Elsie turned away from the room, away from the sword, and took a slow breath.
They were still in Lorant lands. The white of snow-capped mountains pierced through the deep blue of midday sky, a scant two clouds making a leisurely progression just to the right of the dirigible. Winter held the land below them with a stillness that reached even into her little alcove balcony. Sporadic flashes of copper were the only evidence of civilization in the mass of ground beneath her. That and the billowing plume of grey smoke trailing down the mountainside.
A train, Elsie thought.
An awkward scraping sound pulled her attention away from the view. One long, booted leg hooked over her balcony railing, originating from the room beside hers. Next came an arm, grasping the wall with effort as its owner continued his climb. Before his head came into view Elsie lifted her pistol, the one item she hadn't left on her bed.
Dorian's face contorted with the exertion of clinging to the side of the flying boat and then froze in alarm as he caught sight of the weapon. His body went still, arms straining with the struggle to stay half inside her balcony.
"This was a good deal more romantic when I hadn't factored in your Bedim training," he said.
Elsie smirked and lowered the pistol.
"You are the most persistent man I have ever known," she moved to help him.

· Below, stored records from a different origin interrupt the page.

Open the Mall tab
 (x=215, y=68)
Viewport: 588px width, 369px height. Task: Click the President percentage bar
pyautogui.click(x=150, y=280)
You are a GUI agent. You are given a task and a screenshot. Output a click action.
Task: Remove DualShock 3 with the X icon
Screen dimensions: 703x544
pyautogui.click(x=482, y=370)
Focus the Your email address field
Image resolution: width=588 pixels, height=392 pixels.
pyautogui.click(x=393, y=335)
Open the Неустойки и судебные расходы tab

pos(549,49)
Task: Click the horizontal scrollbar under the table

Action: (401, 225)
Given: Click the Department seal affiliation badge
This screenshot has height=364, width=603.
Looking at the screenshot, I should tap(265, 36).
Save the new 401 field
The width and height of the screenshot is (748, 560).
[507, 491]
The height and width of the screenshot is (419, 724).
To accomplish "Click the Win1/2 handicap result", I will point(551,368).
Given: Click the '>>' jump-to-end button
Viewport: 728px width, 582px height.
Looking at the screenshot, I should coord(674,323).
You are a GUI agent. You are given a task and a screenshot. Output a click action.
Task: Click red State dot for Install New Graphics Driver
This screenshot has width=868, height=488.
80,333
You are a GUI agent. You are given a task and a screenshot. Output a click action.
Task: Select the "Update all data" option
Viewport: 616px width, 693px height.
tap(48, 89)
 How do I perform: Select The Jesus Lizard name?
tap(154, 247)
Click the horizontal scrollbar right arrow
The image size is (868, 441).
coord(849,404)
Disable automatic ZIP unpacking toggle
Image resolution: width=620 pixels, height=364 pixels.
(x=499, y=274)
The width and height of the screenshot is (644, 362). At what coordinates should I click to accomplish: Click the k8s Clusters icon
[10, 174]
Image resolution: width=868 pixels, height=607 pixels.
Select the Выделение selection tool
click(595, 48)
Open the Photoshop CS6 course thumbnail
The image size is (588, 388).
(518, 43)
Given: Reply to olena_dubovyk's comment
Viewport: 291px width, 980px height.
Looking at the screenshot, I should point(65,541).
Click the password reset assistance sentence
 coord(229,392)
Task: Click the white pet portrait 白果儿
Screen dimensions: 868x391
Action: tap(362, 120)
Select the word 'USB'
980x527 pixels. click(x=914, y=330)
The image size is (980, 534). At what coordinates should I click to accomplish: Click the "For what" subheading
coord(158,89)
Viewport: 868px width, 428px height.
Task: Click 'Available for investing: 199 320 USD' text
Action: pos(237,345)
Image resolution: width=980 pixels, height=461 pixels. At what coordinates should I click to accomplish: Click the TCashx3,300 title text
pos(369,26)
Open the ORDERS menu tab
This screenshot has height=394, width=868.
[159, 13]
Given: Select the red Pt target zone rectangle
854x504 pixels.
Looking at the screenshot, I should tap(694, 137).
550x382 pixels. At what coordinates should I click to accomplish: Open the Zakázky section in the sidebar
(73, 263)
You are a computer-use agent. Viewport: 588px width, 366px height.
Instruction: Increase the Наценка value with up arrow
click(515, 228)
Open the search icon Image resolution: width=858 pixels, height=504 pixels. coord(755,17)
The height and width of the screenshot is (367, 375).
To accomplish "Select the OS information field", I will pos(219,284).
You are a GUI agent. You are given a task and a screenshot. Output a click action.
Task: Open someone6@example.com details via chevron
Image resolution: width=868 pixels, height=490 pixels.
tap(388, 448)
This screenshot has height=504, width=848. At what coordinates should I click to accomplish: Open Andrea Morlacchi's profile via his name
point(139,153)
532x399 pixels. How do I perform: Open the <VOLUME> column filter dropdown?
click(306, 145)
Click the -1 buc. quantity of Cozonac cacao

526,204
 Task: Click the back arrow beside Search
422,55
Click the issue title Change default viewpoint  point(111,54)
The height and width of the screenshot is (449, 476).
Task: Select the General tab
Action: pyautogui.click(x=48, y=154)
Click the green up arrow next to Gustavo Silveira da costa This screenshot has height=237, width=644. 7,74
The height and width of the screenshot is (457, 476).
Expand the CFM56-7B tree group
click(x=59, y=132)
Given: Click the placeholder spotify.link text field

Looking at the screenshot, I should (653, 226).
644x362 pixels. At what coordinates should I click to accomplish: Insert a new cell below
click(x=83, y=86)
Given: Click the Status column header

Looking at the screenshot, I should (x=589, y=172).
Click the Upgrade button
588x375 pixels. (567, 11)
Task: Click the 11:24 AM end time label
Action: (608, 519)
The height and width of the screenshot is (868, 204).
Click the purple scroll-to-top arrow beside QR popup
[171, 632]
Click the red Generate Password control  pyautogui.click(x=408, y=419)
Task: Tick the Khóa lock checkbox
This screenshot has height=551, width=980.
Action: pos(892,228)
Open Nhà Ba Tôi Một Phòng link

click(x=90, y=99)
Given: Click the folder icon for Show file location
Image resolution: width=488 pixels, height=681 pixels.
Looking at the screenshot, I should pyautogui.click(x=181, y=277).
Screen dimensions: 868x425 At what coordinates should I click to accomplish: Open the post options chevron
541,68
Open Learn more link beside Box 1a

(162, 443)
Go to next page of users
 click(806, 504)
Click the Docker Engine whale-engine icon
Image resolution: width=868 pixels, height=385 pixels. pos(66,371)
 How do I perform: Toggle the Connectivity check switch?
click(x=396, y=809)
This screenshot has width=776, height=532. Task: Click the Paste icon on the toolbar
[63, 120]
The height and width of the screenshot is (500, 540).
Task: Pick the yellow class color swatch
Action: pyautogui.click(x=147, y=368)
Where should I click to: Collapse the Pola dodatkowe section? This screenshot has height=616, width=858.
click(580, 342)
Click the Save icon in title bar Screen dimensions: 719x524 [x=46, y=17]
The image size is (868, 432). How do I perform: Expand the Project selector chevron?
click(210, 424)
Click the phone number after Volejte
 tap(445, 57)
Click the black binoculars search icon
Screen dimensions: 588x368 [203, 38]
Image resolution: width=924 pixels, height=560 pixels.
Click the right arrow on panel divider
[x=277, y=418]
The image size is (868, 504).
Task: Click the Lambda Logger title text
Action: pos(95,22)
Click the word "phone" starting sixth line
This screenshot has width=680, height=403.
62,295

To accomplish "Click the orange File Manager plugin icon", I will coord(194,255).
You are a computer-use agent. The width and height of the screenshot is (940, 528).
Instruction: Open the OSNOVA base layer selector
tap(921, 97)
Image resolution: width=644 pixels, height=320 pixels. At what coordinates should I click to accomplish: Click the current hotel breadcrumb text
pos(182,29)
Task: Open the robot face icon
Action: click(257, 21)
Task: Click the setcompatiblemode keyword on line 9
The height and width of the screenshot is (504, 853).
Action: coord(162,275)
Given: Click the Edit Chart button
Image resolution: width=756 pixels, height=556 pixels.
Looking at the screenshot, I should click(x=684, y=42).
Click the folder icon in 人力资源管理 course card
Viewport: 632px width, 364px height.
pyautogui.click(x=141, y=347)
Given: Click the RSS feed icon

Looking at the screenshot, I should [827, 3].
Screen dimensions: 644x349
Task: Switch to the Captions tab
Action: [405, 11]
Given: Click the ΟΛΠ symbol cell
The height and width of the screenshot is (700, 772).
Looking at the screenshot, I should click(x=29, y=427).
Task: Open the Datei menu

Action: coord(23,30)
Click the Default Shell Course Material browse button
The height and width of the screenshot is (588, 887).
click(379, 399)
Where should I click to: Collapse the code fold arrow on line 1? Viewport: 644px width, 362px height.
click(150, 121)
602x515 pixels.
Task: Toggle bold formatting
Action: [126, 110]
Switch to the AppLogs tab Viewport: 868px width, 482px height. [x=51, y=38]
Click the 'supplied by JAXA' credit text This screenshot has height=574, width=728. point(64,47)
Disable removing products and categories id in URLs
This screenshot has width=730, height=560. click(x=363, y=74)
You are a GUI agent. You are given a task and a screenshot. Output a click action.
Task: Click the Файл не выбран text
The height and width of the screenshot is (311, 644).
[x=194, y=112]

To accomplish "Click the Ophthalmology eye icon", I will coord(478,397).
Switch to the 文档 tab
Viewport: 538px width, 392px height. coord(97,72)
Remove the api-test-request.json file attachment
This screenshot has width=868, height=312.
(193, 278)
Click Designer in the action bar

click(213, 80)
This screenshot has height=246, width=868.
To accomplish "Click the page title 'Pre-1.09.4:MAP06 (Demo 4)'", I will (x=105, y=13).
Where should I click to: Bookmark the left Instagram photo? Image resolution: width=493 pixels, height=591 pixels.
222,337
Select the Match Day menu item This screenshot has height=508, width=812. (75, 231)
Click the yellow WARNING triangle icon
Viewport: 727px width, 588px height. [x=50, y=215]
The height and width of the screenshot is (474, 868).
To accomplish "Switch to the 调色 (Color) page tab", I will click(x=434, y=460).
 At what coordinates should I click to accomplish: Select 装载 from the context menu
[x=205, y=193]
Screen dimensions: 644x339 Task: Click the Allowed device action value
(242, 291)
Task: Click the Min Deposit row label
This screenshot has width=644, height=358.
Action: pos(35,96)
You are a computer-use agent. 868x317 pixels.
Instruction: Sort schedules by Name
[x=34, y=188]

He transferred his weight from the other balcony and onto her railing, wincing as something tore. The sound of ripping fabric made them both pause. He was wearing the jacket she had made. Quirking an eyebrow at him, she clucked her tongue twice before hauling him completely over her railing. Her seamstress tendencies made her flinch as the tearing continued, a long, open hole emerging in the chest of the jacket.
Once properly balanced on the balcony, he inspected the hole, pushing two fingers through it. The sight made her eye twitch but she crossed her arms, determined to address his unwelcome presence first. Dorian grinned at her, albeit sheepishly, and she almost gave in. Then she remembered her pistol, heavy in her left hand, the assortment of weaponry on display in her room, and the quiet solitude she'd been enjoying prior to his arrival.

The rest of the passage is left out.